**DATA SUPPLIED:**
━━━━━━━━━━
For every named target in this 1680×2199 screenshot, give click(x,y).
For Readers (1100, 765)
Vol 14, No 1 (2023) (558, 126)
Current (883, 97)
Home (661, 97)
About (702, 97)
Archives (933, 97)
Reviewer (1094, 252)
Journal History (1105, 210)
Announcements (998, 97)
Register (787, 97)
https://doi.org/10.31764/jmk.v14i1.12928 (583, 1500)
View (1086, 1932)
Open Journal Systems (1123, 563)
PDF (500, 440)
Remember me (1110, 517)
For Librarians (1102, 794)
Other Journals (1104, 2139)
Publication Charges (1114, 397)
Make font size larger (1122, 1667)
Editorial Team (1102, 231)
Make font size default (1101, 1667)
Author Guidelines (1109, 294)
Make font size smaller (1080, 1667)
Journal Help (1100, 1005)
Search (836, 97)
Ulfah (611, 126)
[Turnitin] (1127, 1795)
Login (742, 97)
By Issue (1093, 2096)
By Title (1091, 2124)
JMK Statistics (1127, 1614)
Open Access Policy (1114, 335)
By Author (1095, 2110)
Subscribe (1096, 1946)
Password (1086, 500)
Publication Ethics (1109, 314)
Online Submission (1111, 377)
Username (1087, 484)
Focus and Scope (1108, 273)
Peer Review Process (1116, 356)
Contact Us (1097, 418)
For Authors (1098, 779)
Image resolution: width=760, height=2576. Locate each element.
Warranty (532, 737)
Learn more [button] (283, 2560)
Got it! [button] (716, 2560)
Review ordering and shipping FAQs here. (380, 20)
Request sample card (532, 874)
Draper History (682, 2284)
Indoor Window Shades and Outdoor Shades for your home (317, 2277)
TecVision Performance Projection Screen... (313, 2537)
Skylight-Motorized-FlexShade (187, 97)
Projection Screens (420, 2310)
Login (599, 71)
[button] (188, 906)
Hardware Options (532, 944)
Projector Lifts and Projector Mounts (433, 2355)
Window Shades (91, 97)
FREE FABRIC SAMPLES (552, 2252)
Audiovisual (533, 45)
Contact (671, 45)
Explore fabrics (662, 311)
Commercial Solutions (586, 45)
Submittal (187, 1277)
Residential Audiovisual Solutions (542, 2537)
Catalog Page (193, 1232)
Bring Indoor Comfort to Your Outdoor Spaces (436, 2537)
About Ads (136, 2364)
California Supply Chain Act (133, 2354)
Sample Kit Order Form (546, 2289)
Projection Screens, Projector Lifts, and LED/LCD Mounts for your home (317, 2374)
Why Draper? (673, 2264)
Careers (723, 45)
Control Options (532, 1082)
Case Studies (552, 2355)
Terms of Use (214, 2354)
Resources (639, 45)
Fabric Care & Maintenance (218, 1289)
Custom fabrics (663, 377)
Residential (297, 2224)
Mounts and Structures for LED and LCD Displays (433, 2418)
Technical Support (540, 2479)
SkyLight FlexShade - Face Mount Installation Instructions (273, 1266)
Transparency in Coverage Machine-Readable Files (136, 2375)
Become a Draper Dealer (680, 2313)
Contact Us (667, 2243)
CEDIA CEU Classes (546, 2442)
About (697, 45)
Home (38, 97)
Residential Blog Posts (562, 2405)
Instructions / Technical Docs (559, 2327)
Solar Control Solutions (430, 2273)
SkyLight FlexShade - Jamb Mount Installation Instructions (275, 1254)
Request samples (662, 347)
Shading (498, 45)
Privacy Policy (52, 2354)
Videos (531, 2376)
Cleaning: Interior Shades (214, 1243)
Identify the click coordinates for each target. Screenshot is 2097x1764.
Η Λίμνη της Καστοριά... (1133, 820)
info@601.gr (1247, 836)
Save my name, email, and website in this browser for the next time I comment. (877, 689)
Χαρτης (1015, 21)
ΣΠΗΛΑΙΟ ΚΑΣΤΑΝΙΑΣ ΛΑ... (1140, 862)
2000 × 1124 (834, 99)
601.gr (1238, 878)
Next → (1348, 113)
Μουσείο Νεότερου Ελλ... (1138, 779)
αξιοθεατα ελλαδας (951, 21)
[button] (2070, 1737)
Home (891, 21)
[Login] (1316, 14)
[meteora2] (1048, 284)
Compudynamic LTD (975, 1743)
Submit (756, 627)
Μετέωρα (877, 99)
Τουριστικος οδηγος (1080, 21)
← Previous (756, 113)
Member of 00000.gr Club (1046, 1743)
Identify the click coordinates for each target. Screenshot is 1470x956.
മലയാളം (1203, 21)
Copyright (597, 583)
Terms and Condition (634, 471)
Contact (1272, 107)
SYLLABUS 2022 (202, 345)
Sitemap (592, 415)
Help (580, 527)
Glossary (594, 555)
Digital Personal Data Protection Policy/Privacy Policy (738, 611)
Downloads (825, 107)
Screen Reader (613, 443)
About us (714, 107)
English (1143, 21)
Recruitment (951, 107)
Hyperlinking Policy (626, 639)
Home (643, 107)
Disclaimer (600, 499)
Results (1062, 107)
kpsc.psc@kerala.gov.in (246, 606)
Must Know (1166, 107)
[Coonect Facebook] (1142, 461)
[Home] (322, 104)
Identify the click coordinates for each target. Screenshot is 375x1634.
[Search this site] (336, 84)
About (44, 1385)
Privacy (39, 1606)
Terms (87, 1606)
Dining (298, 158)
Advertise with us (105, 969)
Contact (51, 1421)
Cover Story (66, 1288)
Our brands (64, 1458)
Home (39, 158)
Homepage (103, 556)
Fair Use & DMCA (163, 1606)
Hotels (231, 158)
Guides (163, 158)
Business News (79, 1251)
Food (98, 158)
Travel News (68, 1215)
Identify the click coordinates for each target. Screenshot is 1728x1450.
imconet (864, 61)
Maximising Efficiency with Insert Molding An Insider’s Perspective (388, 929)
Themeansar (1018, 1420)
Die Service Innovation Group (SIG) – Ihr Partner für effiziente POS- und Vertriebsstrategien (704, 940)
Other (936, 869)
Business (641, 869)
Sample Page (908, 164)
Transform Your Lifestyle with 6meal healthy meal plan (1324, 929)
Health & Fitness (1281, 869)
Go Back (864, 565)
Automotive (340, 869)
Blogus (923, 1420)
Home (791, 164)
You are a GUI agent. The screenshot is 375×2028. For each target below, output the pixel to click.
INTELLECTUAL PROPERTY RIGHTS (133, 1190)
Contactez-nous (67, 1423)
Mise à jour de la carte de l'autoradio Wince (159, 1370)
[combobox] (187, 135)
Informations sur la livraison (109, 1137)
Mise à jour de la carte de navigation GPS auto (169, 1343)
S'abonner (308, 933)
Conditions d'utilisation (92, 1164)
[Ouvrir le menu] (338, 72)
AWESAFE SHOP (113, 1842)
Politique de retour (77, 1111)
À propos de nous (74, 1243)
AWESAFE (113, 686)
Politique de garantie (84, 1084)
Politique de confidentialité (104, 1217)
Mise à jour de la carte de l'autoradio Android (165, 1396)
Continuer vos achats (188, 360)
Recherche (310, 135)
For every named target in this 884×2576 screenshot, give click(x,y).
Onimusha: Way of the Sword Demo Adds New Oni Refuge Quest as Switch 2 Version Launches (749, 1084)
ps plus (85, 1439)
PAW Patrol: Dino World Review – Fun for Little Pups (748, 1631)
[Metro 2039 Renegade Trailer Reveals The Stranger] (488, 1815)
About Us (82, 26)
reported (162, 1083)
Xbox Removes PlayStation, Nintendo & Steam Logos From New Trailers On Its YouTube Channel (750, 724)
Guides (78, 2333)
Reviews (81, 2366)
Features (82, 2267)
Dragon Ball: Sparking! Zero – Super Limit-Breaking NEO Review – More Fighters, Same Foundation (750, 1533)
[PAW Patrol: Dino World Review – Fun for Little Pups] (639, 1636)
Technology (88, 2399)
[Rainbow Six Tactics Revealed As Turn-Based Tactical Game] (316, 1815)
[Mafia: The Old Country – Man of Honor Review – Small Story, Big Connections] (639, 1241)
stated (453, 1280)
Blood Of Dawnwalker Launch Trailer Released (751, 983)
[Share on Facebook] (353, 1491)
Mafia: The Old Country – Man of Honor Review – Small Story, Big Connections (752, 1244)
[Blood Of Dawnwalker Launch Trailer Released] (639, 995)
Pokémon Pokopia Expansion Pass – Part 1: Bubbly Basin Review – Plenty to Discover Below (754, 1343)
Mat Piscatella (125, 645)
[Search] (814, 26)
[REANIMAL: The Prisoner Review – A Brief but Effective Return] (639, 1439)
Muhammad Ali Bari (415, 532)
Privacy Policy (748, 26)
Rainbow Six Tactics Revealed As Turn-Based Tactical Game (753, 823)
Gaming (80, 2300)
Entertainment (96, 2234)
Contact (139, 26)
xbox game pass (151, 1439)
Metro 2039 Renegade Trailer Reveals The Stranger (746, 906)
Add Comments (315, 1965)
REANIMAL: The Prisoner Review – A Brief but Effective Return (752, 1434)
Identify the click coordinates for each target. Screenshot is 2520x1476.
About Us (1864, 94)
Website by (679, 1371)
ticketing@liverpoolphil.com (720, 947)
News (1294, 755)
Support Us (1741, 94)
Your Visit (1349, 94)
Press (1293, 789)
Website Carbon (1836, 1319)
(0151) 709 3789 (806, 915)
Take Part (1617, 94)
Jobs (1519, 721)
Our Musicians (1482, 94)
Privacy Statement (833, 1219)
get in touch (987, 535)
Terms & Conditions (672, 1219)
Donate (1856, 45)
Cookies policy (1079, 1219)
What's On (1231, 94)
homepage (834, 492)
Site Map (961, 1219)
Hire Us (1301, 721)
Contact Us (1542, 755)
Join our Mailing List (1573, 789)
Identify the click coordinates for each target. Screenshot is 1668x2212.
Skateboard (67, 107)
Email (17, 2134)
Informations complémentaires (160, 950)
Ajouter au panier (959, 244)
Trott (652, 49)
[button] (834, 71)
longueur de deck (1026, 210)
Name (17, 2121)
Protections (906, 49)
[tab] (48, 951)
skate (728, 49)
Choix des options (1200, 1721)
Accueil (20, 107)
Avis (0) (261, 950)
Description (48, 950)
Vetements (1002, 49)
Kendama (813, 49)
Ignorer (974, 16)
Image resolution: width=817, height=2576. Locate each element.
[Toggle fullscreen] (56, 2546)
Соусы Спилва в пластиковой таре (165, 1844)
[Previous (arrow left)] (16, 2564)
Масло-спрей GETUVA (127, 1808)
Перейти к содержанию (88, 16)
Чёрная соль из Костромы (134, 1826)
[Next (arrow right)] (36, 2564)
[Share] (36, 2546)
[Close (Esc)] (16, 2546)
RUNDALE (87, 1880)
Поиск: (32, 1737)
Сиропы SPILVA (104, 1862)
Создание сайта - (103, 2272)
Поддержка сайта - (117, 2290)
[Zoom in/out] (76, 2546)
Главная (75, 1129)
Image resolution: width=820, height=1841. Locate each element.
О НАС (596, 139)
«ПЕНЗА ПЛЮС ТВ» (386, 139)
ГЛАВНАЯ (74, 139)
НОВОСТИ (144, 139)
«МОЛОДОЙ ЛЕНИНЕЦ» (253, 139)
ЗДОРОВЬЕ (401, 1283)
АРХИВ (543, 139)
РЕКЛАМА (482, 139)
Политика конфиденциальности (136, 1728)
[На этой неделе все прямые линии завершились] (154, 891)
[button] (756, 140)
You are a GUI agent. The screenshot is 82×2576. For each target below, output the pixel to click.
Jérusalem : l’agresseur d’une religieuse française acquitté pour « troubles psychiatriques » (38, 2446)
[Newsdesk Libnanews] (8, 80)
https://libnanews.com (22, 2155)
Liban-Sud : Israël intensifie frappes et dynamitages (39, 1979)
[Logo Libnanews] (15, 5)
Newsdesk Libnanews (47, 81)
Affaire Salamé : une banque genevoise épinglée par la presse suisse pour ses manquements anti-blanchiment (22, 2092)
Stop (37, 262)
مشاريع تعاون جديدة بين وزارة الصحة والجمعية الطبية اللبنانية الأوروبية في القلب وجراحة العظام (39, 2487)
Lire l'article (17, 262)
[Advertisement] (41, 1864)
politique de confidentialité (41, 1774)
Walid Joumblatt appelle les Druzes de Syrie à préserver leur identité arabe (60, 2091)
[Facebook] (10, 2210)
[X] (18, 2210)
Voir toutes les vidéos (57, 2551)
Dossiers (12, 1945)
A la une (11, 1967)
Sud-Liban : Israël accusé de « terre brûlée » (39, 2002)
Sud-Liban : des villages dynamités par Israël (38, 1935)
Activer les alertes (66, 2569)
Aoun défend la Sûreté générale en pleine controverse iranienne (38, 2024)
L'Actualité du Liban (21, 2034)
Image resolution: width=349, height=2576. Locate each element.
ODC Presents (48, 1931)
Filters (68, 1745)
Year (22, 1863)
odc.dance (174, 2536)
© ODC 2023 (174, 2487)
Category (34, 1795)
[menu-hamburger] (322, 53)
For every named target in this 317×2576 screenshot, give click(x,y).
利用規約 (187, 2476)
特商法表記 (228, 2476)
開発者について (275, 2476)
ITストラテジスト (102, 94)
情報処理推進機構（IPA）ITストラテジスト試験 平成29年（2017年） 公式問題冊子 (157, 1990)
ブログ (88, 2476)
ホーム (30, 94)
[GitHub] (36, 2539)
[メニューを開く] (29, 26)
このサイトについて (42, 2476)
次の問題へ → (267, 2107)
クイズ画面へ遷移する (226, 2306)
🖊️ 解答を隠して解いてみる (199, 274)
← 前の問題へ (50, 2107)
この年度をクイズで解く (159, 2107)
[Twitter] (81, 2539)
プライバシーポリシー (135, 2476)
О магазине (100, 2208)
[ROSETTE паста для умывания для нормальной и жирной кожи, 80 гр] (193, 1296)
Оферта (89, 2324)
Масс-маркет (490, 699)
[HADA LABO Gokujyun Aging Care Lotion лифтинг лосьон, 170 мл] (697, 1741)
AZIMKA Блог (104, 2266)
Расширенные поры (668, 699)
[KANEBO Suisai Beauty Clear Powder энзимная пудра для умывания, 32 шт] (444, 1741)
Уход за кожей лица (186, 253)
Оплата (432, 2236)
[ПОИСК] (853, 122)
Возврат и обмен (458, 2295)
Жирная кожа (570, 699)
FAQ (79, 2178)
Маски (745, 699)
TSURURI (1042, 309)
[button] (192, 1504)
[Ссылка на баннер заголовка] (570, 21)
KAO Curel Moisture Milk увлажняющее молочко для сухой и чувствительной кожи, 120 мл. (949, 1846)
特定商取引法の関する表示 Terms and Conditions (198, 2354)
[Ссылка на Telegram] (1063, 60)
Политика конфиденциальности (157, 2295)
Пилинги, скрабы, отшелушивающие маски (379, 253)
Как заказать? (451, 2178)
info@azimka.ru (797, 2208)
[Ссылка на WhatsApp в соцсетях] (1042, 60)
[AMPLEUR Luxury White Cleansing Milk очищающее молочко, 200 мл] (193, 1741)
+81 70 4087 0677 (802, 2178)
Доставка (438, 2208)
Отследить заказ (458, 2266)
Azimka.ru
━━━━━━━━━━
**EXERCISE:**
Within the material above, output exactly the lines from the one with "imconet (864, 61)" through the one with "Informations sur la livraison (109, 1137)", end lines included, and nothing besides.

**SOLUTION:**
imconet (864, 61)
Maximising Efficiency with Insert Molding An Insider’s Perspective (388, 929)
Themeansar (1018, 1420)
Die Service Innovation Group (SIG) – Ihr Partner für effiziente POS- und Vertriebsstrategien (704, 940)
Other (936, 869)
Business (641, 869)
Sample Page (908, 164)
Transform Your Lifestyle with 6meal healthy meal plan (1324, 929)
Health & Fitness (1281, 869)
Go Back (864, 565)
Automotive (340, 869)
Blogus (923, 1420)
Home (791, 164)
You are a GUI agent. The screenshot is 375×2028. For each target below, output the pixel to click.
INTELLECTUAL PROPERTY RIGHTS (133, 1190)
Contactez-nous (67, 1423)
Mise à jour de la carte de l'autoradio Wince (159, 1370)
[combobox] (187, 135)
Informations sur la livraison (109, 1137)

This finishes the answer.